GRICAS final in-flight tests: When Europe and Africa work together to improve commercial aviation safety
On February 20th, GRICAS consortium, ASECNA director and CNES president tested the automatic in-flight activation of the GRICAS distress beacon, a demonstrator of the Cospas-Sarsat ELT(DT)
After an intense and successful in-flight test campaign performed during 2017 (with 4 field trials in April, July, November and December), GRICAS project team completed the test activities with an exceptional flight test hosted by ASECNA in Dakar, Senegal, on Friday, 23rd of February 2018.
For this very special occasion, GRICAS consortium members (Thales Alenia Space, PILDO Labs, ECA Group-ELTA, STMicroelectronics, CNES and ASECNA) received the support of Mr. Mohamed MOUSSA, General Director of ASECNA, and Mr. Jean-Yves LEGALL, President of CNES and President of Administration board of GSA, who participated to the flight test.
As with the previous tests, the GRICAS end-to-end demonstrator of an Autonomous Distress Tracking system based on Cospas-Sarsat distress beacon was installed on-board the test aircraft: the ASECNA ATR 42 and after successful ground tests, the test engineers completed successfully the test plan to demonstrate the compliance of GRICAS solution to ICAO recommendations and EUROCAE specifications for an Autonomous Distress Tracking system. As reminder, GRICAS end-to-end demonstrator is composed of:
- An ELT(DT) prototype (distress tracking) based on a Second Generation COSPAS-SARSAT distress beacon representative of what a real ELT(DT) could be (in terms of electronic components, mechanical and functional interfaces and functions implemented) integrating a GNSS chipset Teseo III, Galileo and GPS compatible.
- A remote control panel for the ELT(DT) based on the existing remote control panels for ELT present in the cockpits.
- An on-board demonstration platform emulating the Beacon Activation Logic (based on avionics) and then sending the automatic triggering commands to the beacon and the GNSS receiver of the avionics (GPS only). The ODP also provides the logging functions and the GNSS reference trajectory.
- A L-band MEOLUT Next in Thales Alenia Space implementing a SGB real-time processing software.
Friday, 23rd of February was expected by the entire consortium and supporters of the SGB solution for Autonomous Distress Tracking as it was the first time a demonstrator representative of what a Cospas-Sarsat ELT(DT) could be was activated automatically on-board a commercial aviation aircraft.
One of the conducted scenarios was based on an altitude threshold representative of a distress scenario: when the aircraft went beyond the threshold altitude considered as an unusual flight altitude, all the participants witnessed the automatic activation of the beacon that initiated transmission of an alert message to inform the SAR responders of the in-flight distress.
The beacon transmitted an alert message, received and processed by the GRICAS MEOLUT localized in Thales Alenia Space facilities in Toulouse and the French commissioned MEOLUT localized in CNES facilities in Toulouse as well, more than 3600km far from Dakar.

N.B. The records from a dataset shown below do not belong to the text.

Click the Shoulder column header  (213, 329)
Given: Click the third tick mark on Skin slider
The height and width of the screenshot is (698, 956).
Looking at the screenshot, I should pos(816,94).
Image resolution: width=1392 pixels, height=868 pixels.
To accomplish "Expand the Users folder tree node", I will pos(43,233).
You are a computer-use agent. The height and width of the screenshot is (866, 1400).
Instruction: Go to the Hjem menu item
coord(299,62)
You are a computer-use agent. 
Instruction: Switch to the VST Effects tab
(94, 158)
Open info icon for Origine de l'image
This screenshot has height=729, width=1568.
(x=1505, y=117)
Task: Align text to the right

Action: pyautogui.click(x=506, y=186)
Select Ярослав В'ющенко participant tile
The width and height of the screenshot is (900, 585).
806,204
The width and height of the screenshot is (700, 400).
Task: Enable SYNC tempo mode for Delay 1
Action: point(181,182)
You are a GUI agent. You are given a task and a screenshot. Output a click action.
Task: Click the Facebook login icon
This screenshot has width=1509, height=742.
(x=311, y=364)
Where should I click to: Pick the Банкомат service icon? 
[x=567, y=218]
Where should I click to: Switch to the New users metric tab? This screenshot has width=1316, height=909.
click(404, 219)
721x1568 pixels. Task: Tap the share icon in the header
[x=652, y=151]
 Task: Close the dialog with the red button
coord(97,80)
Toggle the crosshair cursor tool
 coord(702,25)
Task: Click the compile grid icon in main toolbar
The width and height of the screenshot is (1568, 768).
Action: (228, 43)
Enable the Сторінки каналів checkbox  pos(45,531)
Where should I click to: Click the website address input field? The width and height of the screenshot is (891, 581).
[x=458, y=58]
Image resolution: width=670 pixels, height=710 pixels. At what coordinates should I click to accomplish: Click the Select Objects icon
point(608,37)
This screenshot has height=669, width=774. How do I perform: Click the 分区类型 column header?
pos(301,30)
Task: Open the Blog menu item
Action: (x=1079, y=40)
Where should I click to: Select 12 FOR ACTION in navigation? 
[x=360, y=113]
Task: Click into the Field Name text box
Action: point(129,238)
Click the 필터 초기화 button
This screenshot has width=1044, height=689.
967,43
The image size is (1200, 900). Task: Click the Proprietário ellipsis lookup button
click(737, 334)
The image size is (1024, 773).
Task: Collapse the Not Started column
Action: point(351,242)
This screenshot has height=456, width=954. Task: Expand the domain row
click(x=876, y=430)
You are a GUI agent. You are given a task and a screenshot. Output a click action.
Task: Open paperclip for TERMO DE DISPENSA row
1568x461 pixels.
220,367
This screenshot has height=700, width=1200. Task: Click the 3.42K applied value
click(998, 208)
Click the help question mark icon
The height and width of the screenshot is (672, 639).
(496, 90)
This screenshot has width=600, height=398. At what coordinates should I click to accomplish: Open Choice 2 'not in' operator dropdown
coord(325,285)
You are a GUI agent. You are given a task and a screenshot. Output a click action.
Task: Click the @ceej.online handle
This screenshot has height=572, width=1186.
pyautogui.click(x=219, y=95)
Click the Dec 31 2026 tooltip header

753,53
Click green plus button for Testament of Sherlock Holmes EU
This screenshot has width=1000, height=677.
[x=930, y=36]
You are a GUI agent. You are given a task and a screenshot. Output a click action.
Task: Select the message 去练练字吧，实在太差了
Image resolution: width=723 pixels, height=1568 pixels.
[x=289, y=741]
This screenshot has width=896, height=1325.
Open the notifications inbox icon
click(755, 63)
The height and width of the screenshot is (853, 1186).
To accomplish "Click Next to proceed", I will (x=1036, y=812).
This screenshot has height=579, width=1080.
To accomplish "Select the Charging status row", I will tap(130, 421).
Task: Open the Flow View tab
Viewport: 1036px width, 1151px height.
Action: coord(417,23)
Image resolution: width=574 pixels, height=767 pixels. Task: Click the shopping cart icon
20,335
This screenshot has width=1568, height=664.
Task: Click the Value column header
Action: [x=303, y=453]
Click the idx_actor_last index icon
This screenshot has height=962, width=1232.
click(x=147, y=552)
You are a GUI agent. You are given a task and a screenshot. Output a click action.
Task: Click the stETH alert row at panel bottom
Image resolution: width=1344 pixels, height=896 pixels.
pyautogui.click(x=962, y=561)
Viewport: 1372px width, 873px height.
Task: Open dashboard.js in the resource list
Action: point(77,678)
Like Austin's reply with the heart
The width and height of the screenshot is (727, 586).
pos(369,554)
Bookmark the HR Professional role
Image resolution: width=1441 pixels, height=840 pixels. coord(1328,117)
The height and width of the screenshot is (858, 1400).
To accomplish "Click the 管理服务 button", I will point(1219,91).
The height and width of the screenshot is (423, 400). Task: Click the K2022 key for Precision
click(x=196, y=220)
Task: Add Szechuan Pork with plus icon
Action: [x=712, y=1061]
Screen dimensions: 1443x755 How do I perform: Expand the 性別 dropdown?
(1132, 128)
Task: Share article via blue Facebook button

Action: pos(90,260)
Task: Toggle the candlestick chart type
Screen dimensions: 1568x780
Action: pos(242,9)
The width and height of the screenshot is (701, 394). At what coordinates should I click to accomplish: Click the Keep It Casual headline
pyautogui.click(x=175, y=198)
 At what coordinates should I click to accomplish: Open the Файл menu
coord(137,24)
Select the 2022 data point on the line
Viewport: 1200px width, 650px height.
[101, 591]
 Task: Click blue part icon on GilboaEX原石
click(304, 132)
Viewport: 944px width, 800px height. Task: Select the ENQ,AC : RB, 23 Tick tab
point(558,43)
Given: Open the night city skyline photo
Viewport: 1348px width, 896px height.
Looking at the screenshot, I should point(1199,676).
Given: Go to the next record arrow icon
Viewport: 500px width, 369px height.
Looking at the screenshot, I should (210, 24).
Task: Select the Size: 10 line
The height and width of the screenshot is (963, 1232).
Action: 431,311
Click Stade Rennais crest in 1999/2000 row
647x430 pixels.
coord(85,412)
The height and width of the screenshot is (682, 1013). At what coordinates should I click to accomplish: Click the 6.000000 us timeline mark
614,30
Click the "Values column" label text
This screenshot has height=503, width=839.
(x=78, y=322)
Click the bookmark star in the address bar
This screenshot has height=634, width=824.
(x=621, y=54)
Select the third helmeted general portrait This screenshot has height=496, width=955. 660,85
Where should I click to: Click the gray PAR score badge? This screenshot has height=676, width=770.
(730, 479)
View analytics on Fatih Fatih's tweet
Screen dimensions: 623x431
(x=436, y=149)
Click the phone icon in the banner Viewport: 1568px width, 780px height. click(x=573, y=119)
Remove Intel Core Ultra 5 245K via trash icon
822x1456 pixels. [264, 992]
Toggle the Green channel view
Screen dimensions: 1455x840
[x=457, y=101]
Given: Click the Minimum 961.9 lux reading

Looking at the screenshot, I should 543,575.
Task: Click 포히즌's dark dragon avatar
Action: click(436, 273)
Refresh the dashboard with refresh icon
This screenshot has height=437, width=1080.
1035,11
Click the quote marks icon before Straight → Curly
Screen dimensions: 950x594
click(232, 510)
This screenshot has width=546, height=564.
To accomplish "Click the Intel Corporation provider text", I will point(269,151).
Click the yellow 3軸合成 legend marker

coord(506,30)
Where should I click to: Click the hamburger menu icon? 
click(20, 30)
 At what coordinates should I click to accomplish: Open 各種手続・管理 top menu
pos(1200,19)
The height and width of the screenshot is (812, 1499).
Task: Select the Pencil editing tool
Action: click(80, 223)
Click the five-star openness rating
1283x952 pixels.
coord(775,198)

Despite these conditions degradedĀ compared to Cospas-Sarsat requirements (the nominal Coverage Area of the French MEOLUT is 3000 km), the performances of the French MEOLUT were remarkable and the detection probability for the tests was close to 100%, knowing that current Cospas-Sarsat specification requires a detection probability of 95%.
Moreover, the localization performances are also excellent and significantly better than the specification Cospas-Sarsat T.019 of 5km at 95%, as it can be seen in the table below.
Mohamed MOUSSA declared: “The demonstration tests of these distress beacons mark the beginning of a new step in the development of an autonomous and performing alert system on-board aircrafts to identify in real-time in-flight distress situations.”.
The complete results of the tests will be presented by Thales Alenia Space to the Cospas-Sarsat Expert Working 1 in April 2018 in Montreal.